En ce qui pose une menace à la liberté d’expression en ligne, les gouvernements du Burkina Faso et du Niger ont adopté de nouvelles lois qui introduisent des peines de prison pour des publications considérées par les autorités comme compromettantes de la sécurité et de l’ordre public.
Au Burkina Faso, le nouveau code pénal a été voté par le Parlement le 21 Juin 2019 et impose des sanctions extrêmement punitives, y compris les peines de prison et des amendes jusqu’à 10 millions de francs CFA (près de 17 350 USD) pour des publications par n’importe quels médiums, jugés compromettantes de la sécurité.

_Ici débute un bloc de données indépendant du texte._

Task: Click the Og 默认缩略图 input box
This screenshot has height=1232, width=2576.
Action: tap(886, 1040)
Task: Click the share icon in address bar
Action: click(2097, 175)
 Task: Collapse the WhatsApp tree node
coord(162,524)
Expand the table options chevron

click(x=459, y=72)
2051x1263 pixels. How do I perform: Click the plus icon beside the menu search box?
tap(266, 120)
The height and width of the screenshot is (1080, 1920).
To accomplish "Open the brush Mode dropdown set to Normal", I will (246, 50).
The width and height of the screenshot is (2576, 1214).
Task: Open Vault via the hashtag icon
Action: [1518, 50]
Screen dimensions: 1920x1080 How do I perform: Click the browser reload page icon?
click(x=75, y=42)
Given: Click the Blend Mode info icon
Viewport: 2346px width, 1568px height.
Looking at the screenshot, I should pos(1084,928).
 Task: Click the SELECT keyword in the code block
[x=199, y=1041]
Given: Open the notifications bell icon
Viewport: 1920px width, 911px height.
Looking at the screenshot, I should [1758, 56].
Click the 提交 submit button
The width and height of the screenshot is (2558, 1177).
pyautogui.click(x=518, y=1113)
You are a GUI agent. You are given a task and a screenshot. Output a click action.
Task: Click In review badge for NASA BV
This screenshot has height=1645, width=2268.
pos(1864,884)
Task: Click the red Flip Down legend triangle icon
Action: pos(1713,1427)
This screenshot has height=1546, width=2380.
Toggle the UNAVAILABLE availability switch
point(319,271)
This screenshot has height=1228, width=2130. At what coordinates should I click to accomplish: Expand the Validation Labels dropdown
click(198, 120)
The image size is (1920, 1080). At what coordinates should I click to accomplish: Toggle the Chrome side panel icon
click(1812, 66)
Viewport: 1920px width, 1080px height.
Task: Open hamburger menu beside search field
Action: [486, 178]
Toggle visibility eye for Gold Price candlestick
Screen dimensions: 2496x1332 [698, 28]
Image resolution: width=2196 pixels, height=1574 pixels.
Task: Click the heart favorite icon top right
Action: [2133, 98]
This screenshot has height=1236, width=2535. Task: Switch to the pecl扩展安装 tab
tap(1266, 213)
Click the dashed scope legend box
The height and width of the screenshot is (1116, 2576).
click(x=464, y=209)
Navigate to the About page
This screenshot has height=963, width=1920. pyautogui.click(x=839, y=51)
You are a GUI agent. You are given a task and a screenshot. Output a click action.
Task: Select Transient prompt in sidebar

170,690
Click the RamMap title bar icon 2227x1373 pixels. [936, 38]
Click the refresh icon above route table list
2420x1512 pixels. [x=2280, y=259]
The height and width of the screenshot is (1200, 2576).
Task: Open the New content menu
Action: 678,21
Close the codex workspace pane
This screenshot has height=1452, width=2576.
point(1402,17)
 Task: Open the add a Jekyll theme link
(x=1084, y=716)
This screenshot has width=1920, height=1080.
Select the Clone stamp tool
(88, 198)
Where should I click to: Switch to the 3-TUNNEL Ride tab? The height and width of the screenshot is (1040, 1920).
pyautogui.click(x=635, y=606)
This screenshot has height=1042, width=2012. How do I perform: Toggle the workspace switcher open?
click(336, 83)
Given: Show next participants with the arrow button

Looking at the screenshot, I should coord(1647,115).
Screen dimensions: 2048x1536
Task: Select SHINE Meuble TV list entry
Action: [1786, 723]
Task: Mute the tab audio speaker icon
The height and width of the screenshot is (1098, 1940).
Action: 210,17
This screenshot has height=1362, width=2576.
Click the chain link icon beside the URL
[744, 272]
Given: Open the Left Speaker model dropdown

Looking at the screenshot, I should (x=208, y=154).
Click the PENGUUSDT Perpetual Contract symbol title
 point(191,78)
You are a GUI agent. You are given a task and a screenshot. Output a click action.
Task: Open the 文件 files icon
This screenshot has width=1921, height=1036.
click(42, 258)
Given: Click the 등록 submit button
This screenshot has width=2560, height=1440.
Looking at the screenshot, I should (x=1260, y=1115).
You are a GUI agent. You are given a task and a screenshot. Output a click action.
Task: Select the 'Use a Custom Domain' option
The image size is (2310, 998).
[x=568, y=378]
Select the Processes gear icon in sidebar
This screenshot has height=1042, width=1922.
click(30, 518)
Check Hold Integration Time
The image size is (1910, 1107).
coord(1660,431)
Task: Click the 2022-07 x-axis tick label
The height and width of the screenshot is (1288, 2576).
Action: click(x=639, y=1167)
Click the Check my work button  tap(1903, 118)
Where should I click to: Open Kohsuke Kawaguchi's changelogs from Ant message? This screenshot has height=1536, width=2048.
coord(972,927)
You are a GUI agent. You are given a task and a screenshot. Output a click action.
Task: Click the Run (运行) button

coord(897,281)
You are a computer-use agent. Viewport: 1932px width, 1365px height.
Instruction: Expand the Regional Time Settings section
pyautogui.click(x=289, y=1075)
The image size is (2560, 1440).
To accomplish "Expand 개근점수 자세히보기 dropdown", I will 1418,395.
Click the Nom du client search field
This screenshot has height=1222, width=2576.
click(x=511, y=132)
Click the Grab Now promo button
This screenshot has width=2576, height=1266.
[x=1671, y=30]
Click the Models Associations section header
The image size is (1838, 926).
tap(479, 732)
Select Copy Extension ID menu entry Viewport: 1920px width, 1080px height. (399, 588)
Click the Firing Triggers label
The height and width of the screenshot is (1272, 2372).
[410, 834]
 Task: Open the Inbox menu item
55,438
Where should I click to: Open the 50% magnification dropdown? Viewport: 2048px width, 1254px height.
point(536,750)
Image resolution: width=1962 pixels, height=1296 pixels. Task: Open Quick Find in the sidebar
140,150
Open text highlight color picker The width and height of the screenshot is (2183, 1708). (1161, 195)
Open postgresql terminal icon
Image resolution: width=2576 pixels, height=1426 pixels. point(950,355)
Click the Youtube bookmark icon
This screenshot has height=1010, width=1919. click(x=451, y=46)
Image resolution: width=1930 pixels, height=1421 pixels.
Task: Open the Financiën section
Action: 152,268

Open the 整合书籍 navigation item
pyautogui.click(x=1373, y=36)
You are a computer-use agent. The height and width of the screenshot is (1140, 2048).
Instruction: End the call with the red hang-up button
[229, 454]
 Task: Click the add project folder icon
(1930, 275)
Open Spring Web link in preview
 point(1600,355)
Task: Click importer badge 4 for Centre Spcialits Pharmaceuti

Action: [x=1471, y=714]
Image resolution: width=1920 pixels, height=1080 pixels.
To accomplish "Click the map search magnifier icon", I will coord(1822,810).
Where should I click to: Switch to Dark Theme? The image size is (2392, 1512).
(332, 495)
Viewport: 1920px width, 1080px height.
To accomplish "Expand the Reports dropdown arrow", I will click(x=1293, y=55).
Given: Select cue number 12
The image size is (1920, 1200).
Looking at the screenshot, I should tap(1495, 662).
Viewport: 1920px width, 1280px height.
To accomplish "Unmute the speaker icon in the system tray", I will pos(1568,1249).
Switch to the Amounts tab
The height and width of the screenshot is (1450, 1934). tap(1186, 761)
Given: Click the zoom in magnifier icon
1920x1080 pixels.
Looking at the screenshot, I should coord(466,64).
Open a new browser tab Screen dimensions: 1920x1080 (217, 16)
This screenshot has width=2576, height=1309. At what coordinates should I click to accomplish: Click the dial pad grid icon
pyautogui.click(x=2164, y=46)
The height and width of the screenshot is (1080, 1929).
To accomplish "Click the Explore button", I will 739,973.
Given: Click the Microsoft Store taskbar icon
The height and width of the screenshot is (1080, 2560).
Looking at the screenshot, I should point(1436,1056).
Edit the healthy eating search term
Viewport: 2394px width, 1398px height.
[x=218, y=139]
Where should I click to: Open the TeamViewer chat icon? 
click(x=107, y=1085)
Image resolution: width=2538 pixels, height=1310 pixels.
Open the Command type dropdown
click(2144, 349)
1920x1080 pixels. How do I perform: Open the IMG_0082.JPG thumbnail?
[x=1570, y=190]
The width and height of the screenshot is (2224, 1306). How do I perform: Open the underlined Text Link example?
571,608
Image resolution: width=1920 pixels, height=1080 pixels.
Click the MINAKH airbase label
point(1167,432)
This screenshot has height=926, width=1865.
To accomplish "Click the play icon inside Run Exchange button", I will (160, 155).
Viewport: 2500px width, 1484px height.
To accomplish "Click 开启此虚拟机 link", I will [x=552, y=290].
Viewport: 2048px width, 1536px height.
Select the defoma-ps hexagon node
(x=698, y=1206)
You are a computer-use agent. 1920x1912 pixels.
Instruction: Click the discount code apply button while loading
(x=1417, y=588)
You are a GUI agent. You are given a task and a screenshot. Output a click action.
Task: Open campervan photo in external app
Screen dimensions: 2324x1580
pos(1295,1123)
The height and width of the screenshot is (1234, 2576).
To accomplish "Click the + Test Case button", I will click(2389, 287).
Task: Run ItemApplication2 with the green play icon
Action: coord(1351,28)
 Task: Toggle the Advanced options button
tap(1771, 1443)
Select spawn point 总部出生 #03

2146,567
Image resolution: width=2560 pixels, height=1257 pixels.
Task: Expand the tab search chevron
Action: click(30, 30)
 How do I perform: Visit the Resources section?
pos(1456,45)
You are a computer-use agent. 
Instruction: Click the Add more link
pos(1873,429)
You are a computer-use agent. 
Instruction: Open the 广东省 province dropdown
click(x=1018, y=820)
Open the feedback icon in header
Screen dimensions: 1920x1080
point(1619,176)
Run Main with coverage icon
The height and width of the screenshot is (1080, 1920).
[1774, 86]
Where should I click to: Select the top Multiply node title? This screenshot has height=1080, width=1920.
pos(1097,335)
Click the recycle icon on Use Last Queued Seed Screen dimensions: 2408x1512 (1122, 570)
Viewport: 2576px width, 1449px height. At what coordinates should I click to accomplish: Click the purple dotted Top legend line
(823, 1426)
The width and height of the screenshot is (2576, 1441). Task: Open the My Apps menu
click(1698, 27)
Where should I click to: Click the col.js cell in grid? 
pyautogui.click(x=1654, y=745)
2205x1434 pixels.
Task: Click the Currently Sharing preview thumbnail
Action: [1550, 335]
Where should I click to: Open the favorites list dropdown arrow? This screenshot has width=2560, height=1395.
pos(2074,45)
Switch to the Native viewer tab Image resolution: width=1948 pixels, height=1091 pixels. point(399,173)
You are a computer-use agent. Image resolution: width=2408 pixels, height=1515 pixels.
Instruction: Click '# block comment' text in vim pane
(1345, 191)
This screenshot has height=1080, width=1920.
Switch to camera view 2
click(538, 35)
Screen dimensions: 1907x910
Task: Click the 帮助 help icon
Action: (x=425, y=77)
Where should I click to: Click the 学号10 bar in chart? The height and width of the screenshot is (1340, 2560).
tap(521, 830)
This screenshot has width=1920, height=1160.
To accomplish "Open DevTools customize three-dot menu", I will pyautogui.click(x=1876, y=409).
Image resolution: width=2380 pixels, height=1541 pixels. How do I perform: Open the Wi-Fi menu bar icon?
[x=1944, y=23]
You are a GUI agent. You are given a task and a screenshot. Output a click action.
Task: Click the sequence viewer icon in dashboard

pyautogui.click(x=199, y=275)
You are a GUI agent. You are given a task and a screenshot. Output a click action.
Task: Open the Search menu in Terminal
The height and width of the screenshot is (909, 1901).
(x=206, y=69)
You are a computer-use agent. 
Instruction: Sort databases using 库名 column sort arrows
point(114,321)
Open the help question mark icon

«Quiconque publie ou relaie en direct ou dans un temps voisin, par un moyen de communication, quel qu’en soit le support, des informations, images ou sons de nature à compromettre le déroulement d’une opération ou d’une intervention des Forces de défense et de sécurité en cas de commission d’actes de terrorisme, est puni par une peine de prison d’un a cinq ans et d’une amende d’un million à 10 millions de francs CFA », stipule l’article 312-15 du nouveau code pénal.
Plus inquiétant, les articles 312 -16 exigent de toutes personnes, y compris les journalistes qui veulent publier des informations relatives “aux images et sons des scènes des attaques terroristes”, à obtenir une autorisation préalable.
Le nouveau code pénal a suscité beaucoup d’indignation au sein de la fraternité des médias et au près des organisations de la liberté de la presse au Burkina Faso.
” Le gouvernement actuel veut tuer la presse nationale. De quelle autorisation préalable un journaliste aurait-il besoin pour couvrir et rendre compte d’une situation d’urgence, imprévue et imprévisible ?”, s’est indigné Guézouma Sanogo, Président de l’Association des journalistes du Burkina (AJB), membre du Centre National de Presse-Norbert Zongo (CNP-NZ), partenaire national de la MFWA au Burkina Faso.
Cependant, le Ministre de la Justice, Réné Bessolé Bagoro a defendu la nouvelle loi comme une mesure destinée à poursuivre en justice les actes qui « démoralisent les troupes et la loi ne saurait perturber le professionnalisme des médias, mais contribuerait à sanctionner les fautifs».
La déclaration du ministre rappelle l’arrestation et la condamnation ultérieure de Naim Toure en Juillet 2018, un activiste des réseaux sociaux qui avait critiqué l’armée pour sa prétendue négligence d’un soldat blesse lors d’une opération anti-terroriste.
Une similaire loi controversée de cyber sécurité a été adoptée au Niger le 25 Juin 2019, imposant des amendes jusqu’à 8700 USD et des peines de prison jusqu’à 3ans pour des publications en ligne considérées compromettantes de l’ordre public.
“Et puni d’une peine d’emprisonnement de six(6) mois à trois (3)ans et de un million (1 000 000) à cinq millions (5 000 000) de francs CFA d’amende, le fait pour une personne de produire, de mettre à la disposition d’autrui ou de diffuser des données de nature à troubler l’ordre public ou à porter atteinte à la dignité humaine par le biais d’un système d’information”, lit-on dans l’article 31 de la loi.
Comme on pouvait s’y attendre, la nouvelle restriction a suscité de vives réactions de la part des médias et des organisations de la société civile.
“Le gouvernement aurait dû prendre des dispositions pour assurer une large consultation sur l’élaboration du projet de loi sur la cybercriminalité de telle sorte qu’elle ne compromette pas la liberté d’expression au Niger”, a dit Mamane Jaharou, Secrétaire Général de l’ONIMED, organisation nationale partenaire de la MFWA au Niger.
La MFWA considère les nouvelles lois au Burkina Faso et au Niger comme un prétexte pour les autorités à prendre avantage de la situation de sécurité délicate dans les deux pays pour restreindre la liberté d’expression et réintroduire les termes de prison pour les délits de presse.
La MFWA soutient en principe les efforts des gouvernements à assurer la sécurité et la paix sans lesquelles la liberté d’expression et la liberté de presse ne sauraient s’exercer dans les pays respectifs. Cependant, nous condamnons le recours à des lois répressives qui conduisent à une vague interprétation et sont, par conséquent, susceptibles d’abus. Par conséquent, nous lançons un appel au dialogue entre le gouvernement et tous les acteurs concernés à revoir les dispositions répressives.